Dataset records:
○ ○ ○ ○ ○
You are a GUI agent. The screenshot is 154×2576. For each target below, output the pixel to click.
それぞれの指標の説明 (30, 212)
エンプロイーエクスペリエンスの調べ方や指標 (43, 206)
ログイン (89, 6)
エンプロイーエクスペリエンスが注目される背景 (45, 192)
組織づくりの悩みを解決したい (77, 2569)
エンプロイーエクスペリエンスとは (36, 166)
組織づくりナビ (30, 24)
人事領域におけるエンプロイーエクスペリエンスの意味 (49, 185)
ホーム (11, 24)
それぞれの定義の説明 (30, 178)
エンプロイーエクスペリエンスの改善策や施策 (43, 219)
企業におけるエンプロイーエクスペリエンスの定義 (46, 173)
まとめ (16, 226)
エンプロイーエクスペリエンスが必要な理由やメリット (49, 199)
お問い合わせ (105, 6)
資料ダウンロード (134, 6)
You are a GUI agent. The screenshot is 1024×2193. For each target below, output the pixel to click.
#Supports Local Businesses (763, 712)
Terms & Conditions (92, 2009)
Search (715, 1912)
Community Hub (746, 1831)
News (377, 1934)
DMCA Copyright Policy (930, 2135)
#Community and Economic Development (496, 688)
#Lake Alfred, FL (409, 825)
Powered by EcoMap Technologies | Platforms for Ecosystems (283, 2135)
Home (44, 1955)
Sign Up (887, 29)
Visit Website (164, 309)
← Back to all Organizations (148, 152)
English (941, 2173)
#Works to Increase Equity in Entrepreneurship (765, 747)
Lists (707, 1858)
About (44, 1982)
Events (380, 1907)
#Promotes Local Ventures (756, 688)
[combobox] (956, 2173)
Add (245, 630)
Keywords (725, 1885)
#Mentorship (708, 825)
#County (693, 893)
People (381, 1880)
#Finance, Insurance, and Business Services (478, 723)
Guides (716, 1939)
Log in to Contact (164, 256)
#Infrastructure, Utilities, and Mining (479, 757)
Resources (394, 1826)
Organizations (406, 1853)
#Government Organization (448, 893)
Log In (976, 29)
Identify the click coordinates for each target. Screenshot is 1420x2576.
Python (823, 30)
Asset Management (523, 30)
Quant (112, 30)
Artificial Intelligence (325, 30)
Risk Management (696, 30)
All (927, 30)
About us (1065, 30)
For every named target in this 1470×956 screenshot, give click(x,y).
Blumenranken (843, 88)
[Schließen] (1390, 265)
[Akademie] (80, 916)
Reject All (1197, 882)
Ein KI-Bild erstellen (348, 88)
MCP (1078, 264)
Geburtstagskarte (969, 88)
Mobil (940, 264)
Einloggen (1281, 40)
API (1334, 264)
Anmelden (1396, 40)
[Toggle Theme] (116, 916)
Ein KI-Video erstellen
○ ○ ○ ○ ○
» **How to complete this task**: Only the lines above from the line with "Resources (394, 1826)" to the line with "Blumenranken (843, 88)", those two lines included, should be reproduced exactly.

» **Written reply**:
Resources (394, 1826)
Organizations (406, 1853)
#Government Organization (448, 893)
Log In (976, 29)
Identify the click coordinates for each target. Screenshot is 1420x2576.
Python (823, 30)
Asset Management (523, 30)
Quant (112, 30)
Artificial Intelligence (325, 30)
Risk Management (696, 30)
All (927, 30)
About us (1065, 30)
For every named target in this 1470×956 screenshot, give click(x,y).
Blumenranken (843, 88)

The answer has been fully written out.